I'm a little unclear on the definitions of "identifiable" and "convex." Consider the case where $X_1, \ldots, X_n \overset{iid}{\sim} \text{Bernoulli}(p)$. Then our likelihood function is $L(p) = p^{\sum_i x_i}(1-p)^{n - \sum x_i}.$
1. This model is identifiable or one-to-one because $L(p_1) = L(p_2)$ implies $p_1 = p_2$. Indeed \begin{align*} p_1^{\sum_i x_i}(1-p_1)^{n - \sum x_i} & = p_2^{\sum_i x_i}(1-p_2)^{n - \sum x_i} \\ \iff \left[\frac{p_1}{1-p_1}\right]^{\sum x_i} \left[1-p_1 \right]^n&= \left[\frac{p_2}{1-p_2}\right]^{\sum x_i}\left[1-p_2 \right]^n \\ \iff \bar{x}\{\text{logit}(p_1) - \text{logit}(p_2)\} &+ \{\log(1-p_1) - \log(1-p_2)\} = 0 \\ \iff p_1 &= p_2 \end{align*} because the second to last line is linear in $\bar{x}$.
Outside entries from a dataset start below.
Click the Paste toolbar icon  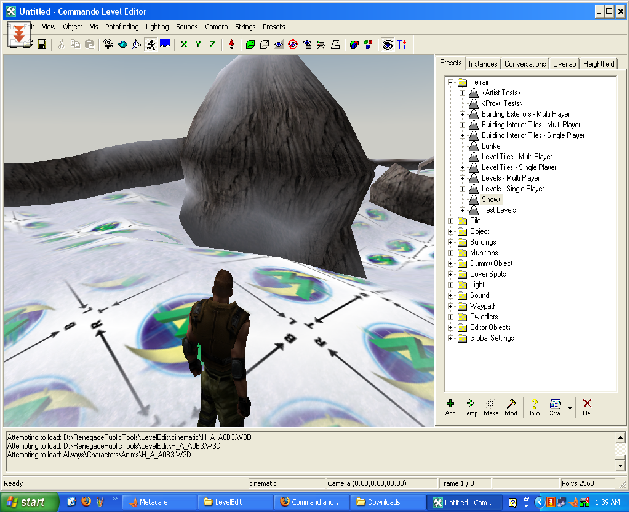(x=90, y=45)
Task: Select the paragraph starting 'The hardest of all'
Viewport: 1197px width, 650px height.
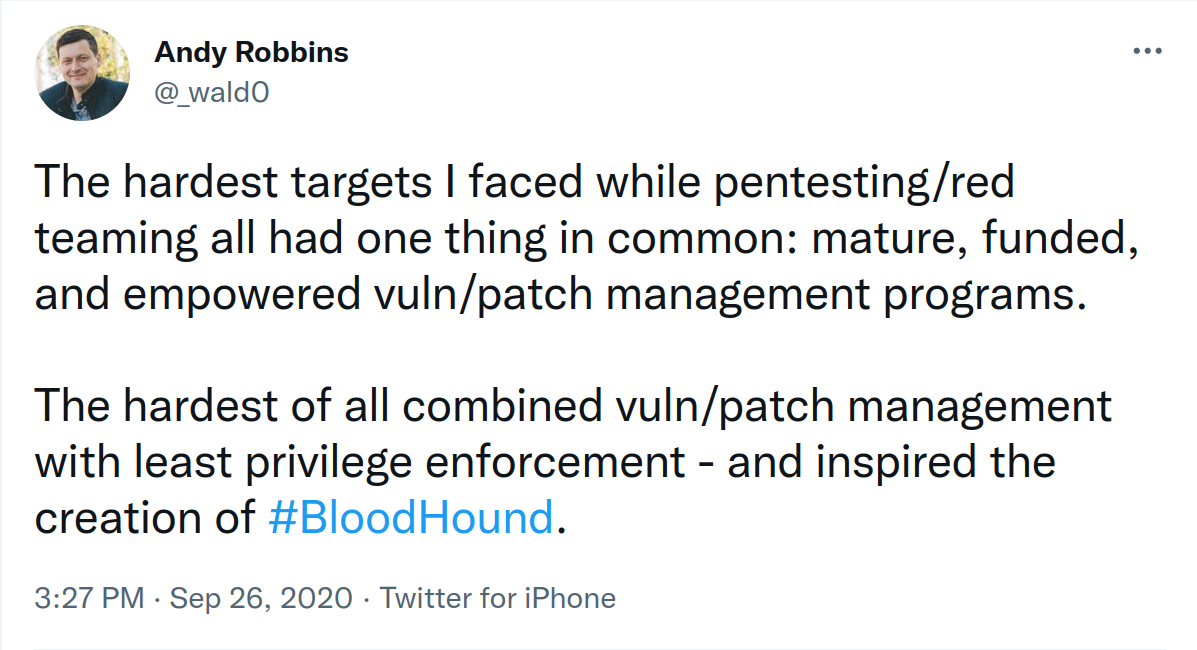Action: (x=573, y=462)
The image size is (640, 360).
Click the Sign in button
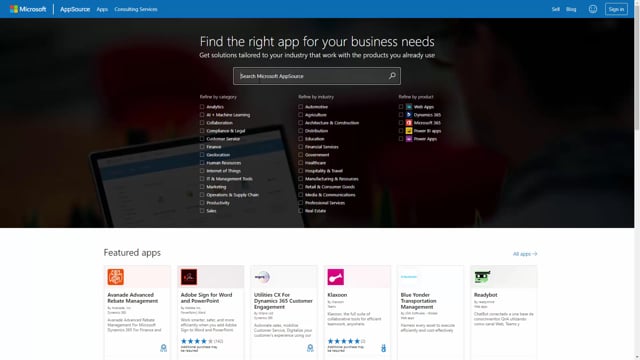click(616, 9)
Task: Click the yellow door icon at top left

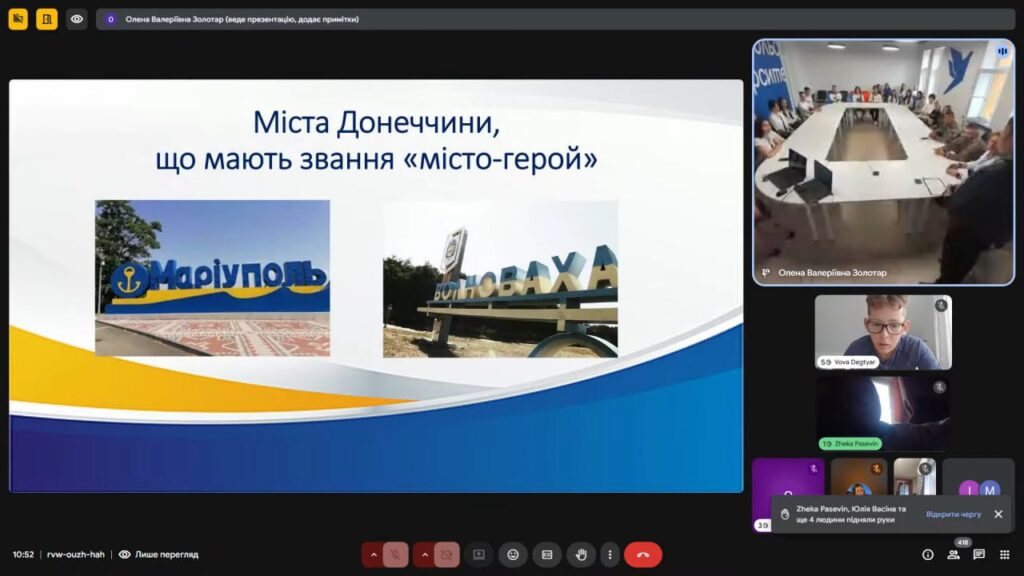Action: click(47, 19)
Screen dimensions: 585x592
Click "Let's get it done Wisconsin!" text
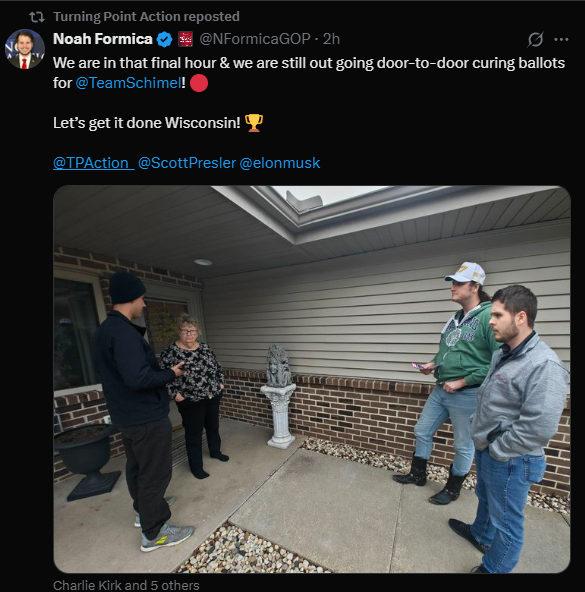click(x=147, y=123)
- But on the other hand it (the negative of it) is convex. If you plot it in $p$, it looks like an upside down bowl.
Does the difference have something to do with considering the data as random, as in the first case when we think of for all the $\bar{x}$s that are possible, and fixing the data, as in the second case? It's not clicking for me right now.
Edit: I thought of this question after I read this. I always thought identfiability meant uniqueness of the MLE, so I'm thinking maybe there is a connection.